Considering a track record of dramatizing the lives of characters as diverse as drug addicts in Trainspotting, a survivor of a zombie-like apocalypse in 28 Days Later, astronauts on a suicide mission in Sunshine, and an enigmatic Indian teen in Slumdog Millionaire – one thing director Danny Boyle isn’t likely to do? The same thing twice.

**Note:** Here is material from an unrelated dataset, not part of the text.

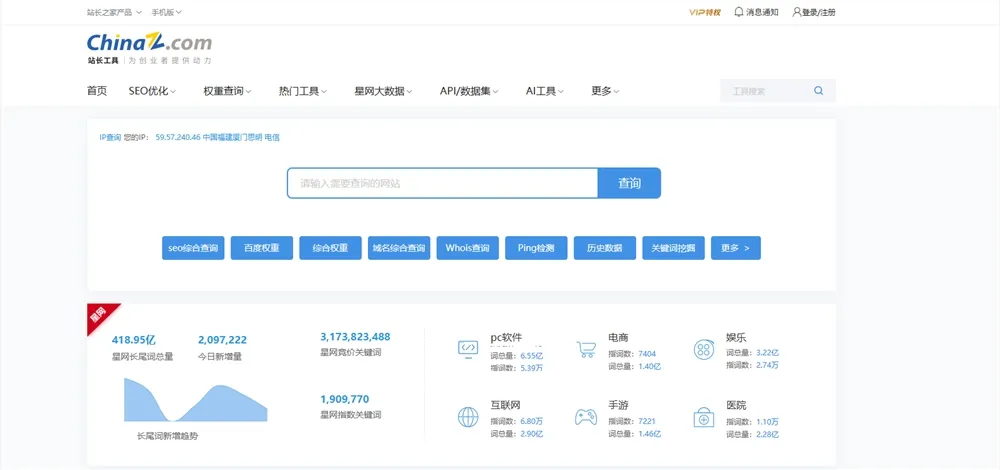Click the Whois查询 button
This screenshot has height=470, width=1000.
tap(467, 248)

Boyle’s new film Trance is a boundlessly entertaining neo-noir thrill ride that is truly the summation of the director’s entire career. The film stars James McAvoy as Simon – a first-rate art auctioneer with a gambling addiction. The opening sequence has Simon delivering a stylishly presented monologue recounting the duties of the auctioneer in the event of a robbery – fans of Trainspotting will gleefully recall Renton’s “Choose Life” speech (and will later be even more excited to see an iconic set-up from that 1996 film revisited more directly). Shortly after this stunning opening, a robbery – of course – takes place, lead by criminal thug Franck (Vincent Cassel). The score is Francisco Goya’s 1798 painting Witches in the Air, and the robbery is as exhilarating as any great heist sequence. Witnessing a preconceived plan unfold (almost) perfectly in front of you will always be a thrilling cinematic device.

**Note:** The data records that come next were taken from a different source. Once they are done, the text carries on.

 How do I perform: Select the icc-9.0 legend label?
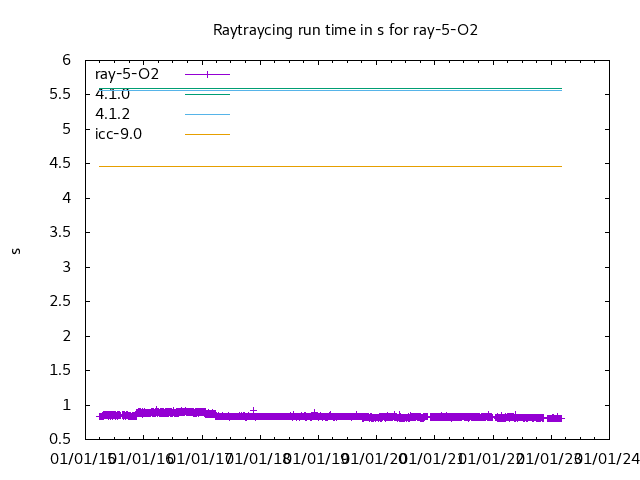(x=118, y=134)
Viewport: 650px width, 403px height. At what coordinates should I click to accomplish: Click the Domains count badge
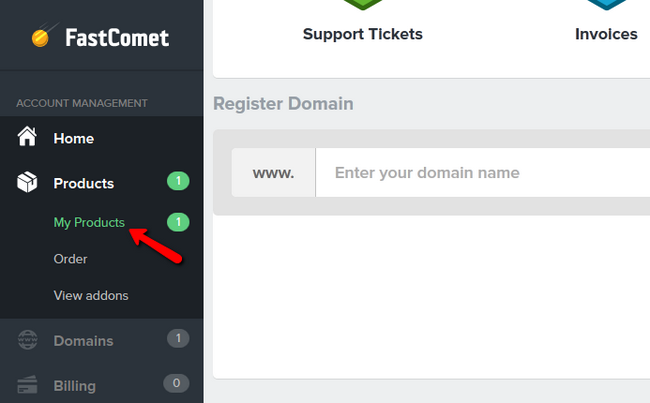178,338
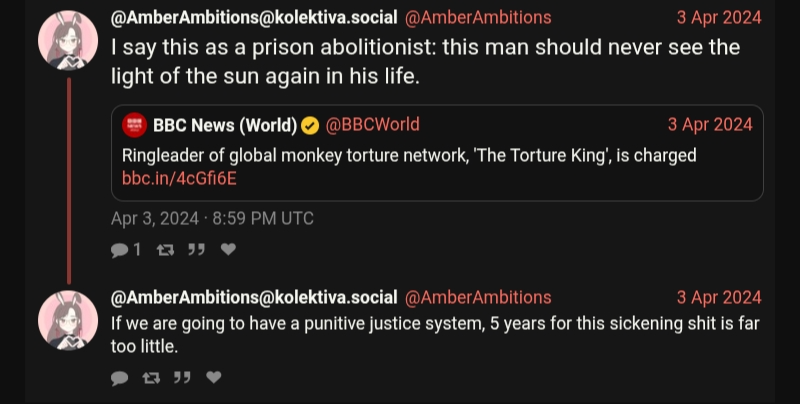Screen dimensions: 800x404
Task: Click second post's 3 Apr 2024 date
Action: 718,298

By the time the robbery is over, the first turn of the film comes with the revelation that Simon – art protector – is really the inside man in this operation. Trouble is, he decides to rip off Franck and take the painting for himself, but after suffering a blow to the head he forgets where he stashed the damn thing. Franck tries in vain to torture the location of the painting out of Simon, but Simon’s amnesia is genuine and no amount of pain can bring back his memory. Franck consults a doctor and resorts to forcing Simon to visit Elizabeth (Rosario Dawson), a therapist, to undergo hypnosis. By diving into his subconscious and damaged memories, Elizabeth hopes to help reveal the location of the painting.
This sets up director Danny Boyle and returning collaborators cinematographer Anthony Dod Mantle and production designer Mark Tildesley to craft limitless dream-world imagery as Simon is dragged into his own mind through the power of hypnotism.